[Exercise aim]:
What is needed is a word-for-word copy of the records below.

====

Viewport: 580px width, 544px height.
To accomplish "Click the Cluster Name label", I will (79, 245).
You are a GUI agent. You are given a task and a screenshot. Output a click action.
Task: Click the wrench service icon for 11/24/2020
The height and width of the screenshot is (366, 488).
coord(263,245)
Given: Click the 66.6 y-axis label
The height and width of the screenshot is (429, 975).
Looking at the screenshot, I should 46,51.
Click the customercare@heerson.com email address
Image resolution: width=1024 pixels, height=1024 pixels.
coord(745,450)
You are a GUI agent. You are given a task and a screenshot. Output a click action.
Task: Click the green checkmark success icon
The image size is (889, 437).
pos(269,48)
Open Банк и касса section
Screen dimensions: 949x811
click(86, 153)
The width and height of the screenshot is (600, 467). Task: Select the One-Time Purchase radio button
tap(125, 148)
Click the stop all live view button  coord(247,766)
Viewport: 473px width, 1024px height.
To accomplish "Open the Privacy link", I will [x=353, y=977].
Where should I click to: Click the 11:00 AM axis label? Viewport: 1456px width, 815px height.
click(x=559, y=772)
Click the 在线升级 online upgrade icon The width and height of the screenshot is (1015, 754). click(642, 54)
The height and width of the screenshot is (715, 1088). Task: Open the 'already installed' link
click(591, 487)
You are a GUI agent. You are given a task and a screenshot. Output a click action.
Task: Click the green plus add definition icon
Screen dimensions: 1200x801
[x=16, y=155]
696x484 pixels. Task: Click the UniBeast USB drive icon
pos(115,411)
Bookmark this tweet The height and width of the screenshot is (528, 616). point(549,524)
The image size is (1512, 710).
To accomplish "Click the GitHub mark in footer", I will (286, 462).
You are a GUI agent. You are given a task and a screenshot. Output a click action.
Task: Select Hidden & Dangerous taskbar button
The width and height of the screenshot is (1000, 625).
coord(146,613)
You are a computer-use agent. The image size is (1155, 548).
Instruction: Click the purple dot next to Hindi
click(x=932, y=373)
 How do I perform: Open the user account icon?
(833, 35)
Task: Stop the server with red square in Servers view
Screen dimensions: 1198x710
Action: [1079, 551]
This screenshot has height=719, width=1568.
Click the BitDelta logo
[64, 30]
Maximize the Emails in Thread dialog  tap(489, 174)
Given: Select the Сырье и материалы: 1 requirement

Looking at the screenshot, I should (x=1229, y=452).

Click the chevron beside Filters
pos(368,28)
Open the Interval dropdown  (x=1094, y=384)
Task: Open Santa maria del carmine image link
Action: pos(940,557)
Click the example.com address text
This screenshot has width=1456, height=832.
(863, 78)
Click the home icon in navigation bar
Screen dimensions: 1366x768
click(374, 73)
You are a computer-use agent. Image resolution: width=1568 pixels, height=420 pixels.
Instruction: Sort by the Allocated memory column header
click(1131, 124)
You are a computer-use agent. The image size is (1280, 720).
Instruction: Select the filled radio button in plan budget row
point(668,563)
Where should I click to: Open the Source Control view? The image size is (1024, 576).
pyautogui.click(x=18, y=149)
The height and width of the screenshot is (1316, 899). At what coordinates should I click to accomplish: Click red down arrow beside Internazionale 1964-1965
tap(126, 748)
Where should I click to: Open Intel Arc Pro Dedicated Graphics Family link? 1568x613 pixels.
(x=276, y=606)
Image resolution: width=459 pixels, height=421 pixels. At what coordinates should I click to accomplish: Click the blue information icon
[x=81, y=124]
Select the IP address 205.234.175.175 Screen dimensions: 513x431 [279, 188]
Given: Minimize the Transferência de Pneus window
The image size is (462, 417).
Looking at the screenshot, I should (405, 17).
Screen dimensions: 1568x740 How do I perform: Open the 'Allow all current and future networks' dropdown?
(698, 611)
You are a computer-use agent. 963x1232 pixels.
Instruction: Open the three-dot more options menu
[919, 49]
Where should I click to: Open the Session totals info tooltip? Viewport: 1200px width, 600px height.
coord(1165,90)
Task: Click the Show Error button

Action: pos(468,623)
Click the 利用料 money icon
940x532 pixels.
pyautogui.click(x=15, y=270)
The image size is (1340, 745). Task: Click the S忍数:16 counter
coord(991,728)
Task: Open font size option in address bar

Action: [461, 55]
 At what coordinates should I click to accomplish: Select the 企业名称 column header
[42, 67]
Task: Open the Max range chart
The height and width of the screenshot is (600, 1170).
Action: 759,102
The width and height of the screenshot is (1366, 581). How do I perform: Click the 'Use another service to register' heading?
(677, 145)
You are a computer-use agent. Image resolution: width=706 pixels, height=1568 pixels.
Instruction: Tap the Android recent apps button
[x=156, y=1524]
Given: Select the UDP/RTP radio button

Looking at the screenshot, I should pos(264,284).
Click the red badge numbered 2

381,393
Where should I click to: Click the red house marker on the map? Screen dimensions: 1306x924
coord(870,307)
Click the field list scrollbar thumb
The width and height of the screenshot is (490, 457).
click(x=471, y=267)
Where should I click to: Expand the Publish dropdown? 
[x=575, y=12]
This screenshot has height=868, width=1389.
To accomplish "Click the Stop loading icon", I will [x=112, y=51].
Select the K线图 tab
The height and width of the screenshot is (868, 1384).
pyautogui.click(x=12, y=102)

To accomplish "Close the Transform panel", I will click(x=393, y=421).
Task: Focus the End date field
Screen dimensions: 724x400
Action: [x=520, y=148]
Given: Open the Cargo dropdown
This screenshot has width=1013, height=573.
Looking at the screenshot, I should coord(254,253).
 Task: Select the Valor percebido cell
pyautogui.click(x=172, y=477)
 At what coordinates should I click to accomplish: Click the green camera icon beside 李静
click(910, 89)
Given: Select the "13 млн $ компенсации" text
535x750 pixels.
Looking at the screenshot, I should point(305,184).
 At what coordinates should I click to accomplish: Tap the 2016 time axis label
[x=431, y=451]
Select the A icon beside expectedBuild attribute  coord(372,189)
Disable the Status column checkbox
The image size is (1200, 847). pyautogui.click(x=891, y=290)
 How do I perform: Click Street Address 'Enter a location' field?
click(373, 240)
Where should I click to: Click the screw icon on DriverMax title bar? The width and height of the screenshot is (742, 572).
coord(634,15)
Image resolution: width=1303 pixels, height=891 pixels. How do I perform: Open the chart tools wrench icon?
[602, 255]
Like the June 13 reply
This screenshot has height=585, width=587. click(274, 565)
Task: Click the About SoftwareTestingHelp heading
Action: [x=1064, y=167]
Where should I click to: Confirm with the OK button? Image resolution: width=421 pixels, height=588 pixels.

====

[Response to this task]:
Viewport: 580px width, 544px height.
To accomplish "Click the Cluster Name label", I will (79, 245).
You are a GUI agent. You are given a task and a screenshot. Output a click action.
Task: Click the wrench service icon for 11/24/2020
The height and width of the screenshot is (366, 488).
coord(263,245)
Given: Click the 66.6 y-axis label
The height and width of the screenshot is (429, 975).
Looking at the screenshot, I should 46,51.
Click the customercare@heerson.com email address
Image resolution: width=1024 pixels, height=1024 pixels.
coord(745,450)
You are a GUI agent. You are given a task and a screenshot. Output a click action.
Task: Click the green checkmark success icon
The image size is (889, 437).
pos(269,48)
Open Банк и касса section
Screen dimensions: 949x811
click(86, 153)
The width and height of the screenshot is (600, 467). Task: Select the One-Time Purchase radio button
tap(125, 148)
Click the stop all live view button  coord(247,766)
Viewport: 473px width, 1024px height.
To accomplish "Open the Privacy link", I will [x=353, y=977].
Where should I click to: Click the 11:00 AM axis label? Viewport: 1456px width, 815px height.
click(x=559, y=772)
Click the 在线升级 online upgrade icon The width and height of the screenshot is (1015, 754). click(642, 54)
The height and width of the screenshot is (715, 1088). Task: Open the 'already installed' link
click(591, 487)
You are a GUI agent. You are given a task and a screenshot. Output a click action.
Task: Click the green plus add definition icon
Screen dimensions: 1200x801
[x=16, y=155]
696x484 pixels. Task: Click the UniBeast USB drive icon
pos(115,411)
Bookmark this tweet The height and width of the screenshot is (528, 616). point(549,524)
The image size is (1512, 710).
To accomplish "Click the GitHub mark in footer", I will (286, 462).
You are a GUI agent. You are given a task and a screenshot. Output a click action.
Task: Select Hidden & Dangerous taskbar button
The width and height of the screenshot is (1000, 625).
coord(146,613)
You are a computer-use agent. The image size is (1155, 548).
Instruction: Click the purple dot next to Hindi
click(x=932, y=373)
 How do I perform: Open the user account icon?
(833, 35)
Task: Stop the server with red square in Servers view
Screen dimensions: 1198x710
Action: [1079, 551]
This screenshot has height=719, width=1568.
Click the BitDelta logo
[64, 30]
Maximize the Emails in Thread dialog  tap(489, 174)
Given: Select the Сырье и материалы: 1 requirement

Looking at the screenshot, I should (x=1229, y=452).

Click the chevron beside Filters
pos(368,28)
Open the Interval dropdown  (x=1094, y=384)
Task: Open Santa maria del carmine image link
Action: pos(940,557)
Click the example.com address text
This screenshot has width=1456, height=832.
(863, 78)
Click the home icon in navigation bar
Screen dimensions: 1366x768
click(374, 73)
You are a computer-use agent. Image resolution: width=1568 pixels, height=420 pixels.
Instruction: Sort by the Allocated memory column header
click(1131, 124)
You are a computer-use agent. The image size is (1280, 720).
Instruction: Select the filled radio button in plan budget row
point(668,563)
Where should I click to: Open the Source Control view? The image size is (1024, 576).
pyautogui.click(x=18, y=149)
The height and width of the screenshot is (1316, 899). At what coordinates should I click to accomplish: Click red down arrow beside Internazionale 1964-1965
tap(126, 748)
Where should I click to: Open Intel Arc Pro Dedicated Graphics Family link? 1568x613 pixels.
(x=276, y=606)
Image resolution: width=459 pixels, height=421 pixels. At what coordinates should I click to accomplish: Click the blue information icon
[x=81, y=124]
Select the IP address 205.234.175.175 Screen dimensions: 513x431 [279, 188]
Given: Minimize the Transferência de Pneus window
The image size is (462, 417).
Looking at the screenshot, I should (405, 17).
Screen dimensions: 1568x740 How do I perform: Open the 'Allow all current and future networks' dropdown?
(698, 611)
You are a computer-use agent. 963x1232 pixels.
Instruction: Open the three-dot more options menu
[919, 49]
Where should I click to: Open the Session totals info tooltip? Viewport: 1200px width, 600px height.
coord(1165,90)
Task: Click the Show Error button

Action: pos(468,623)
Click the 利用料 money icon
940x532 pixels.
pyautogui.click(x=15, y=270)
The image size is (1340, 745). Task: Click the S忍数:16 counter
coord(991,728)
Task: Open font size option in address bar

Action: [461, 55]
 At what coordinates should I click to accomplish: Select the 企业名称 column header
[42, 67]
Task: Open the Max range chart
The height and width of the screenshot is (600, 1170).
Action: 759,102
The width and height of the screenshot is (1366, 581). How do I perform: Click the 'Use another service to register' heading?
(677, 145)
You are a computer-use agent. Image resolution: width=706 pixels, height=1568 pixels.
Instruction: Tap the Android recent apps button
[x=156, y=1524]
Given: Select the UDP/RTP radio button

Looking at the screenshot, I should pos(264,284).
Click the red badge numbered 2

381,393
Where should I click to: Click the red house marker on the map? Screen dimensions: 1306x924
coord(870,307)
Click the field list scrollbar thumb
The width and height of the screenshot is (490, 457).
click(x=471, y=267)
Where should I click to: Expand the Publish dropdown? 
[x=575, y=12]
This screenshot has height=868, width=1389.
To accomplish "Click the Stop loading icon", I will [x=112, y=51].
Select the K线图 tab
The height and width of the screenshot is (868, 1384).
pyautogui.click(x=12, y=102)

To accomplish "Close the Transform panel", I will click(x=393, y=421).
Task: Focus the End date field
Screen dimensions: 724x400
Action: [x=520, y=148]
Given: Open the Cargo dropdown
This screenshot has width=1013, height=573.
Looking at the screenshot, I should coord(254,253).
 Task: Select the Valor percebido cell
pyautogui.click(x=172, y=477)
 At what coordinates should I click to accomplish: Click the green camera icon beside 李静
click(910, 89)
Given: Select the "13 млн $ компенсации" text
535x750 pixels.
Looking at the screenshot, I should point(305,184).
 At what coordinates should I click to accomplish: Tap the 2016 time axis label
[x=431, y=451]
Select the A icon beside expectedBuild attribute  coord(372,189)
Disable the Status column checkbox
The image size is (1200, 847). pyautogui.click(x=891, y=290)
 How do I perform: Click Street Address 'Enter a location' field?
click(373, 240)
Where should I click to: Click the screw icon on DriverMax title bar? The width and height of the screenshot is (742, 572).
coord(634,15)
Image resolution: width=1303 pixels, height=891 pixels. How do I perform: Open the chart tools wrench icon?
[602, 255]
Like the June 13 reply
This screenshot has height=585, width=587. click(274, 565)
Task: Click the About SoftwareTestingHelp heading
Action: [x=1064, y=167]
Where should I click to: Confirm with the OK button? Image resolution: width=421 pixels, height=588 pixels.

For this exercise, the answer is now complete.